A recent Government Accountability Office report decries poor security at the IRS website. Millions of users have been exposed to potential identity theft, and illegal police snooping.
The report was released three days after the deadline for filing personal income-tax returns, and at a time when concerns about identity theft and computer security are running high.
"This lack of systems security at the IRS is completely unacceptable and needs to be corrected immediately," said House of Representatives Judiciary Chairman James Sensenbrenner, a Wisconsin Republican.
The IRS promised to fix any problems and find out if tax returns had been exposed to outsiders.
The IRS over the past several years has taken steps to protect the information it collects, the report found.
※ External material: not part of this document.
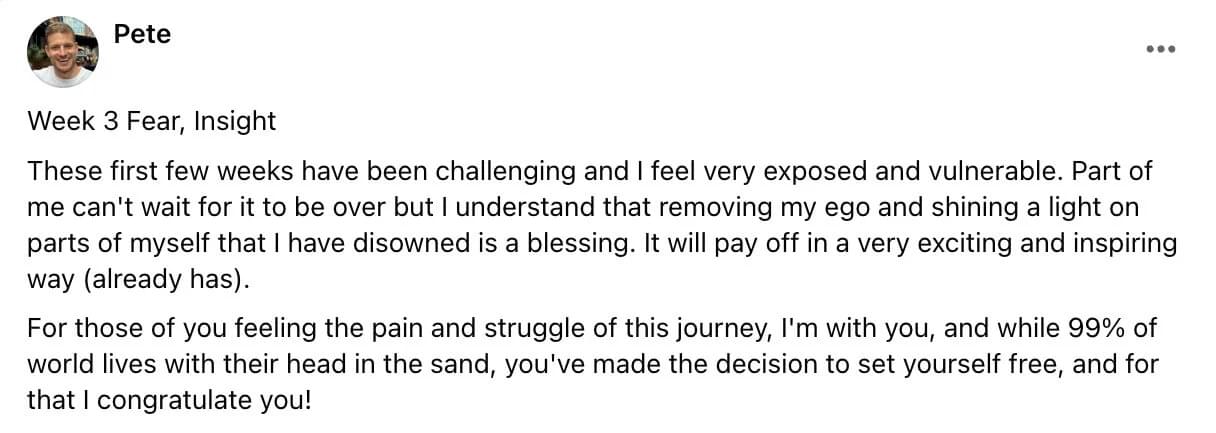Open the post options three-dot menu
This screenshot has height=433, width=1216.
[1160, 50]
The agency has fixed 32 of the 53 problems that turned up in a 2002 review, the GAO said.
But the GAO found 39 new security problems on top of the 21 that remain unfixed.
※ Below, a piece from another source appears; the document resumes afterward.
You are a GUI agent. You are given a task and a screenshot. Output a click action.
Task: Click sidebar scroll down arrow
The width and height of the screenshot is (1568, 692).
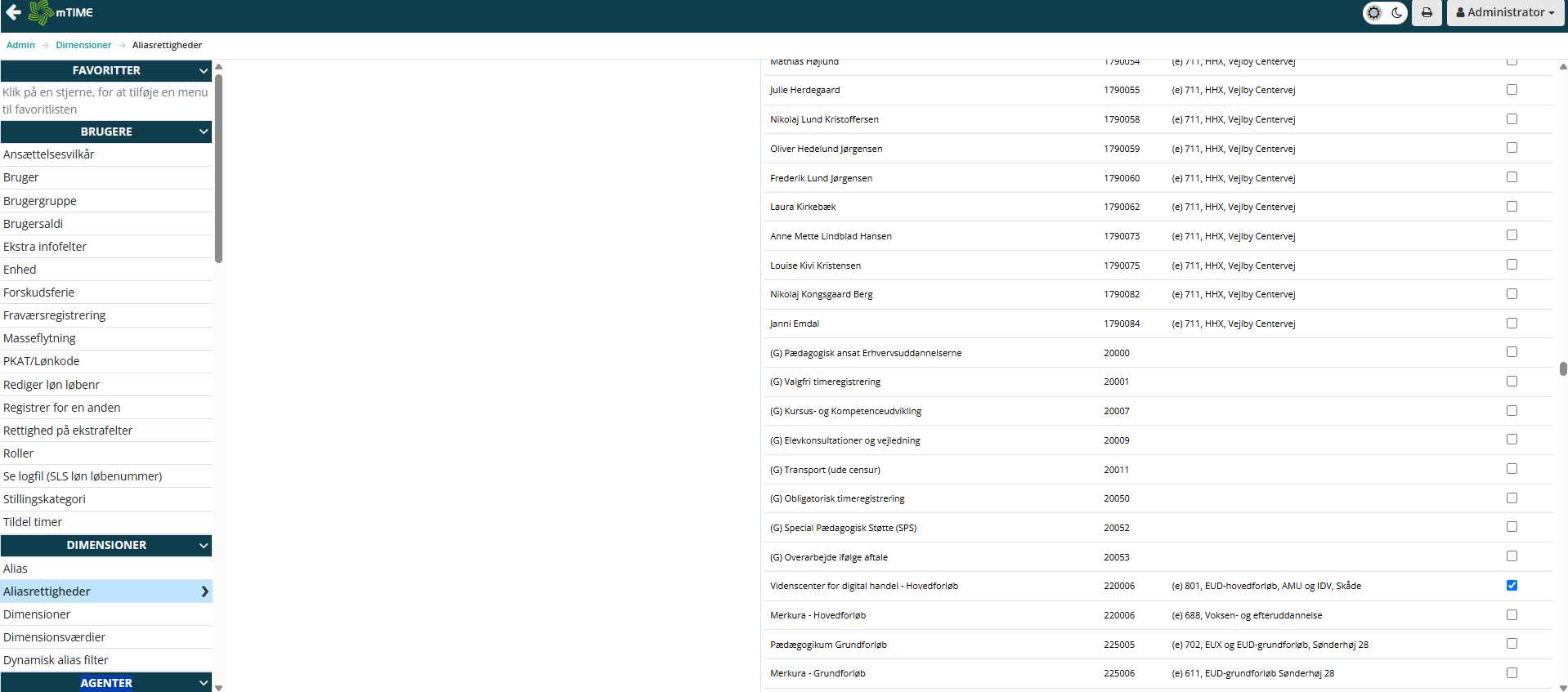click(218, 687)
Yes that's right, they are actually worse off than they were three years ago.
Among the risks:
"Increased risk exists that unauthorized users could ... claim a user identity and then use that identity to gain access to sensitive taxpayer or Bank Secrecy Act data," the report said.
Identity thieves have used stolen passwords to gain access to nearly half a million profiles of U.S. citizens maintained by data brokers ChoicePoint Inc. and LexisNexis, a division of Reed Elsevier .
Kinder, Gentler IRS apparently also weak-ass and pwned.